En San Fernando, los ciudadanos notan desde hace unos meses cómo los productos de alimentación van subiendo de precio, lo que repercute negativamente en sus bolsillos. "Con el dinero que comprábamos en la frutería y en la pescadería, por ejemplo, ahora casi no llega para la fruta que llevaba a casa antes", explica un ama de casa que va de puesto en puesto del Mercado Central de San Fernando comprobando los precios. Otra señora muestra sus quejas más enérgicamente: "Son unos rateros y unos sinvergüenzas, no los que venden aquí o los que producen las cosas, sino los intermediarios". Se nota, advierten, en el mercado, en el supermercado, en las tiendas de ropa. En todo. Aunque un carnicero asegura que el cerdo y la ternera se mantienen a unos costes normales. Es el pollo el gran problema de la cesta de la compra, en cuanto a las carnes. Ayer los pasillos del Mercado estaban más llenos. Entre las once y la una y media de la tarde, muchas mujeres realizaban sus compras, después de varios días en los que han aguantado con lo que tenía en las despensas y el frigorífico. "Estamos a final de mes y eso se nota siempre -este mes de mayo más con las comuniones-. Aunque algunos clientes han cobrado y ya vuelven", señala una de las detallistas. Después de esos días sin aparecer, algunas personas aseguran que los productos están más caros. "De una semana a otra. De un día para otro", contestan sobre cada cuándo han percibido estas subidas.

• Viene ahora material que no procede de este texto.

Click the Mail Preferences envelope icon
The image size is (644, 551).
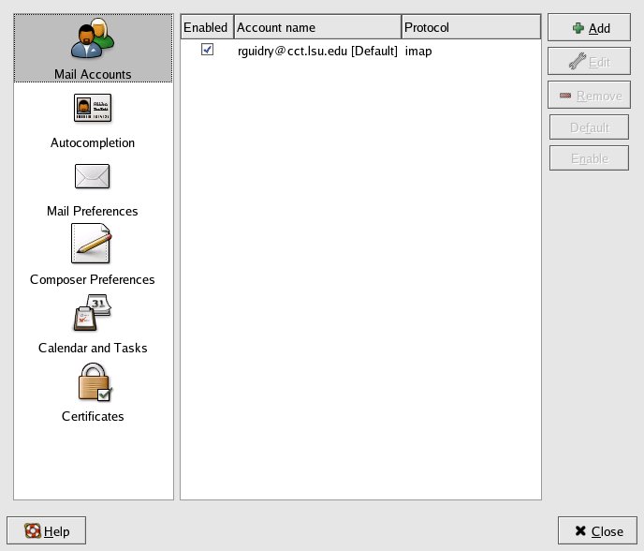point(92,176)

Igualmente, el mercado de Chiclana no es distinto. El bullicio habitual que el Mercado de Abasto registra cada mañana es menor en los últimos meses. Los detallistas de todos los sectores coinciden en que las ventas están sufriendo descensos notables últimamente. En cuanto a los precios, no hay tanta unanimidad de criterios. Los minoristas aseguran que se están manteniendo, mientras los compradores denuncian que "están por las nubes". En este sentido, varias clientas comentan que "ha subido todo, sobre todo la fruta y la verdura, que antes era lo más económico y ahora cuesta igual que la carne o el pescado". Entre los productos con subidas más destacadas señalan "el pollo y los derivados de la harina" pero, ante todo, aseguran que "se nota en su conjunto, en el global del gasto, que antes con 1.000 pesetas se comía y ahora falta con 30 euros". Por su parte, los comerciantes achacan el malestar de sus clientes a subidas de otros productos como las hipotecas o el gasoil y defienden que están manteniendo los precios, a pesar de la subida de los productos en origen, para no perder su clientela. Y es que la competencia de las grandes superficies es otro de los grandes temores de estos pequeños comerciantes en tiempos de crisis. En la Carnicería Francisco aseguran que "los grandes establecimientos pueden ofrecer precios más bajos y, aunque la calidad sea menor, cuando el bolsillo está vacío no tenemos nada que hacer". No obstante, muchos compradores defienden que "merece la pena comprar los productos perecederos en la Plaza, sobre todo la verdura y el pescado, porque se nota en la calidad y el precio". En este contexto, la sensación generalizada, tanto entre los minoristas como entre sus clientes, es de desánimo y pesimismo.

En el mercado de Puerto Real, uno de los más frecuentados de la Bahía por la calidad y frescura de sus pescados, ayer por la mañana ya había tres puestos cerrados. Uno de los pescaderos con más éxito entre las amas de casa aseguraba que "no han tenido más remedio porque no ha llegado más producto y es preferible cerrar". Incluso, comentaba que en algunos puestos regentados por familiares, habían decidido compartir la mercancía. "Hoy -por ayer- todavía no hay problemas, lo peor puede ser que ya no entre más pescado fresco hasta el martes; entonces veremos qué pasa". Lo cierto es que no sólo el pescado tiene problemas. La constante subida en las carnes y las verduras hace que más de uno se lo piense. "Comprar un kilo de chícharos -guisantes- cuesta lo mismo que dos filetes de ternera, es una barbaridad", comentaba una señora que no se decidía a comprar o irse. Mientras tanto, siempre quedará la opción de rendirse ante el todopoderoso producto congelado.